Citizen in Space
- First edition
- Author: Robert Sheckley
- Cover artist: Richard M. Powers
- Language: English
- Genre: Science fiction
- Publisher: Ballantine Books
- Publication date: 1955
- Publication place: United States
- Media type: Print (paperback)
- ISBN: 978-0-441-10595-3 (US edition), 978-0-450-00230-4 (UK edition)
- Preceded by: Untouched by Human Hands
- Followed by: Pilgrimage to Earth

= Citizen in Space =

1955 collection of science fiction short stories by Robert Sheckley

Citizen in Space is a collection of science fiction short stories by American writer Robert Sheckley.
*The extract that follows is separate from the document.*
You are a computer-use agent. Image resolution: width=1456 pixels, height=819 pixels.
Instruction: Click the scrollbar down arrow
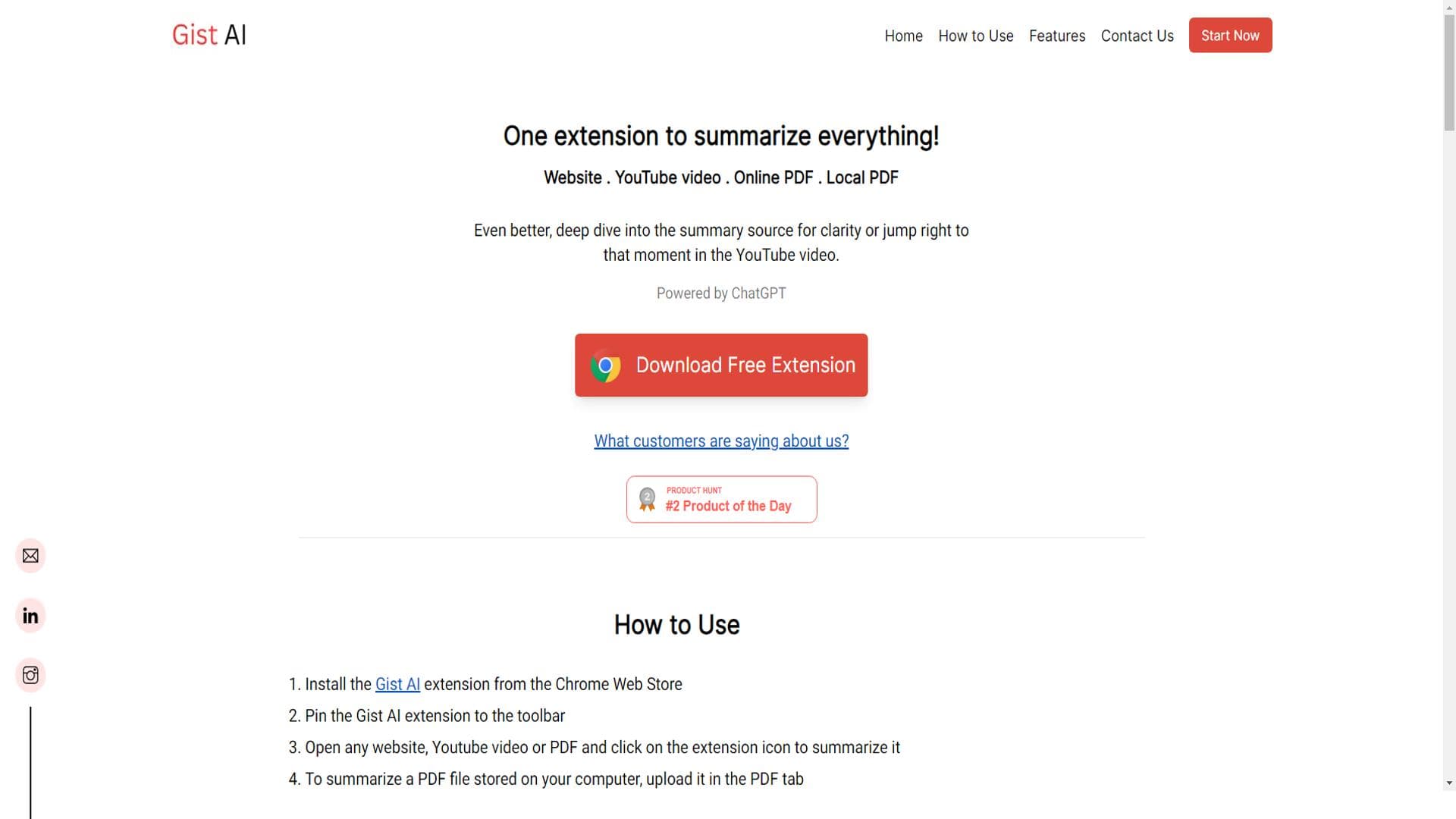tap(1449, 783)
It was first published in 1955 by Ballantine Books (catalogue number 126).

==Contents==
The book includes the following stories (magazines in which the stories originally appeared given in parentheses):

- "The Mountain Without a Name" (1955)
- "The Accountant" (The Magazine of Fantasy & Science Fiction, July 1954)
- "Hunting Problem" (Galaxy, September 1955)
- "A Thief in Time" (Galaxy, July 1954)
- "The Luckiest Man in the World" (Fantastic Universe 1955/2; also known as "Fortunate Person")
- "Hands Off" (Galaxy, April 1954)
- "Something for Nothing" (Galaxy, June 1954)
- "A Ticket to Tranai" (Galaxy, October 1955)
- "The Battle" (If, September 1954)
- "Skulking Permit" (Galaxy, December 1954)
- "Citizen in Space" (Playboy September 1955; also known as "Spy Story")
- "Ask a Foolish Question" (Science Fiction Stories No. 1, 1953)

==Reception==
Galaxy reviewer Floyd C. Gale praised the stories as "very high in inventiveness, ingenuity and reader appeal."